The next level of blockchain modularity blends tokens, smart contracts, and organizational processes. These "cryptoeconomic primitives" serve as reusable patterns for abstract workflows, making them easily replicable across organizations. Examples include prediction markets, token-curated registries, and augmented bonding curves. These building blocks leverage the synergy of combining economic assets, workflows, and software, further amplifying the modularity of blockchain. Cryptoeconomic primitives make decentralized autonomous organizations (DAOs) and future forms of economic coordination that we can't even imagine today possible.
Token Engineering#
In summary, the new wave of technological modularity is helping us overcome the shortcomings of how organizations today create and recognize economic value. But who will use these new organizational design building blocks?
"Token engineering" is an interdisciplinary practice that applies blockchain modularity. It combines software engineering, mathematics, economics, machine learning, law, governance, and many other fields.

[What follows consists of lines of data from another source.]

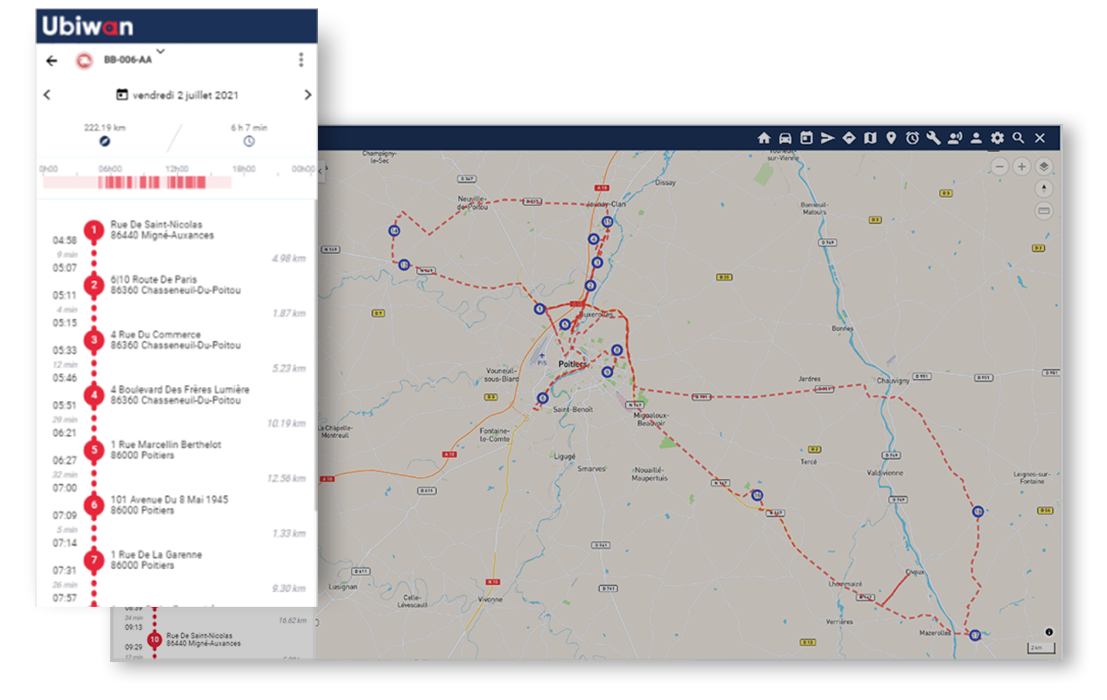The height and width of the screenshot is (700, 1107).
Task: Zoom in the map with plus button
Action: pyautogui.click(x=1021, y=167)
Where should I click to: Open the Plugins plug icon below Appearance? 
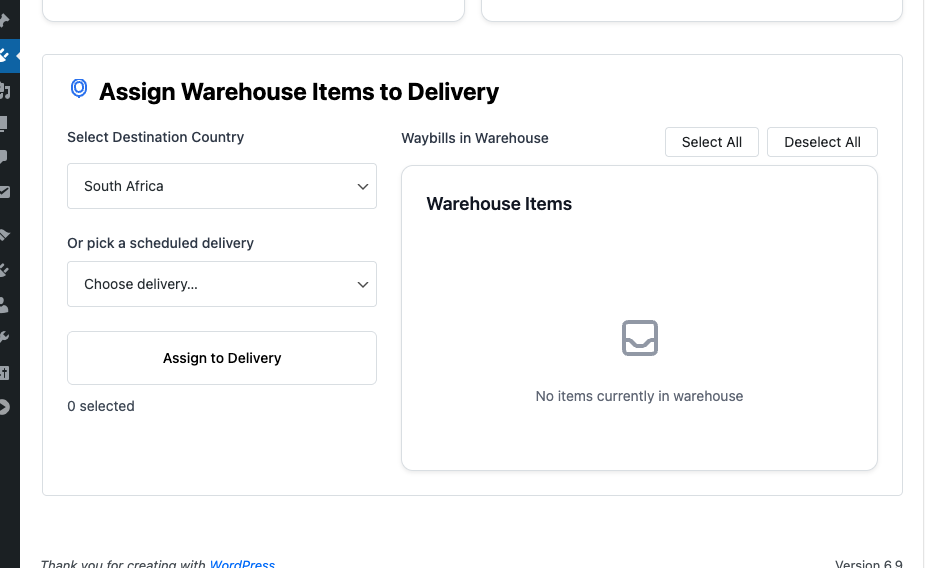pyautogui.click(x=4, y=270)
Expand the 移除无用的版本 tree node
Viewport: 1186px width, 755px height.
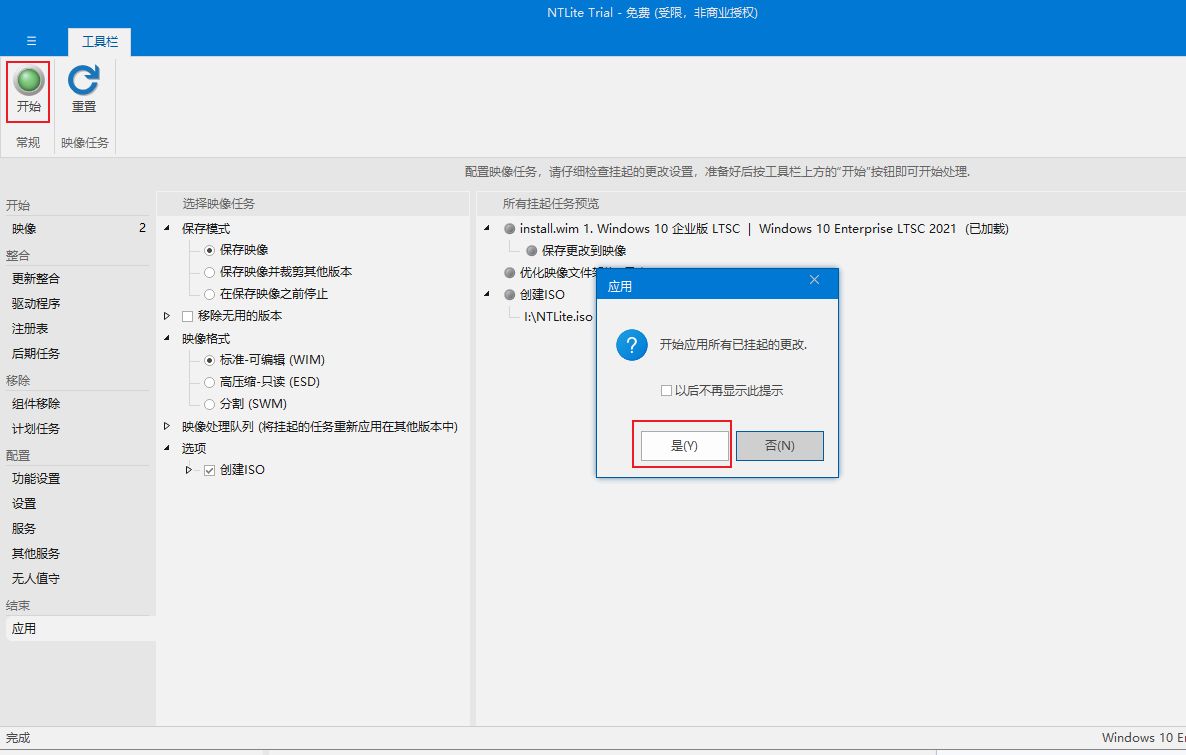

Over the past few months, I have been fortunate to participate in what I can only describe as a community-driven historical experiment in token engineering. After months of collaborative exploration of cryptoeconomic parameters, the Token Engineering Commons identified a combination called "Goldilocks" (because it's just right). This design sets the terms for how investors can enter and exit our organization through a fully automated "augmented bonding curve."
This collaborative design process has made me not only optimistic about token engineering but fully bullish. It shows me that we can use this new field to design organizations that truly serve the purposes and values of communities.
Building a Better Future#
Of course, it is crucial to turn these hopes into reality. Like many early tools, blockchain can easily be used to concentrate wealth and power. Venture capital already holds significant equity in important blockchain projects that can be used to attempt control, just like in Web 1 and Web 2.
Equally important is to note that token engineering itself will not bring about the changes we need. Organizational workflows are complex. They interact with many systems - including those mysterious social biological systems we call humans. That's why we also need investment in governance, community, culture, and professional development, to name a few.
But make no mistake, token engineering is crucial to changing the way we organize ourselves as humans. These Lego-like building blocks will crack open the potential economic models and value flows that define organizations. Yes, it will take other disciplines, but token engineering is the way we connect those other practices to the Internet of Value. It is the interface that humans use to inject our deepest values and hopes into our machine networks. It is the interface through which we write solutions to the current crisis and lay the foundation for an extraordinary new civilization.